An Essay on Determinism
Sometimes the best stories come from the most bonkers, batshit crazy situations.
When tragedy strikes, often, it leaves a scar too painful to look at that we either can’t stop looking at it and it dictates your life or you ignore and you do everything you can to forget it and it dictates your life. It’s a hard choice. You’re left with two options submit to this fate or do the opposite. Do something completely irrational and unpredictable that it breaks the cycle.
This is what the film is about. Fighting fate. Especially, when it feels like your fate is to live in drudgery and guilt. And in many ways, this is what the film is. An irrational (in all the right ways), unpredictable ode to finding purpose and meaning in a world void of meaning.

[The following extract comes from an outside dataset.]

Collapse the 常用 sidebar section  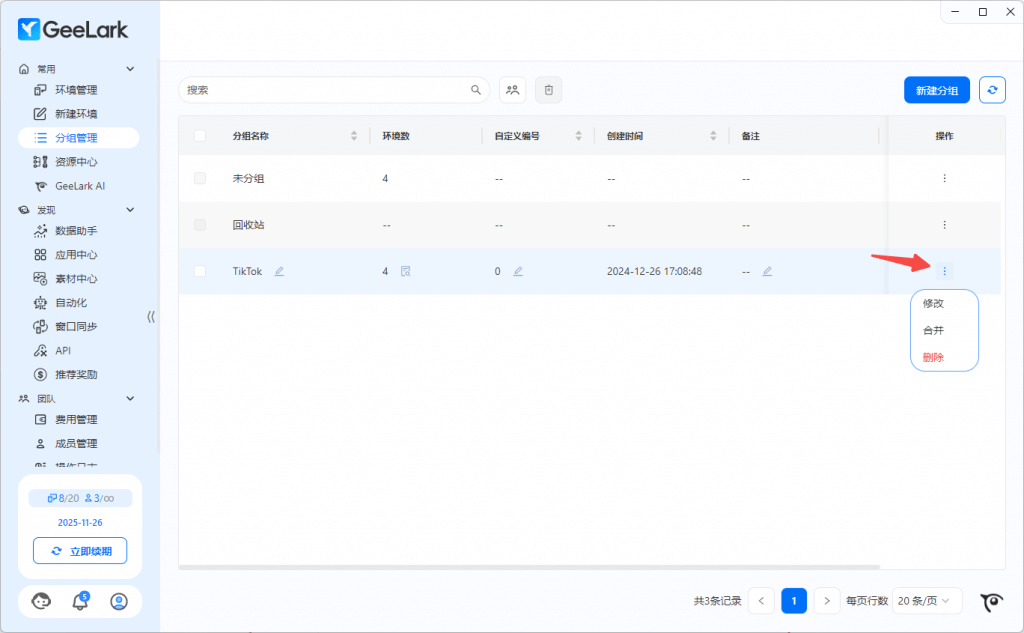pos(130,69)
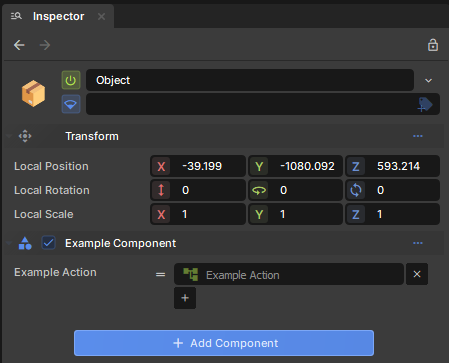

Noeufelle is a young man who, for the most part, is the embodiment of the typical young person. Lost, unguided and desperate to escape the uselessness of their situation. Part of the story is how a tragic event forces him into a path and how he fights his way out of it. The other, we’re not making this up, about a sentient hand that escapes a medical waste facility and tries to find its body. That’s it.
Filmmaker Jeremy Clapin, tells what seems like a simple story in the most imaginative way possible. The animation is truly unique. Some sequences are nothing short of awe inspiring. The most impressive one, involves a pigeon and the hand. It’s surprising how you can say so much without words.
We can’t recommend this film enough. It is, probably, the best animated film of the year and one of the best films of the year. If you’re looking for a film that is at the same time, visually explosive, artistic but manages to tell a story without going artsy fartsy. This film is your best bet.
We leave you with an afterthought. Do you feel trapped by fate? Helpless? If so, what do you do to counter it?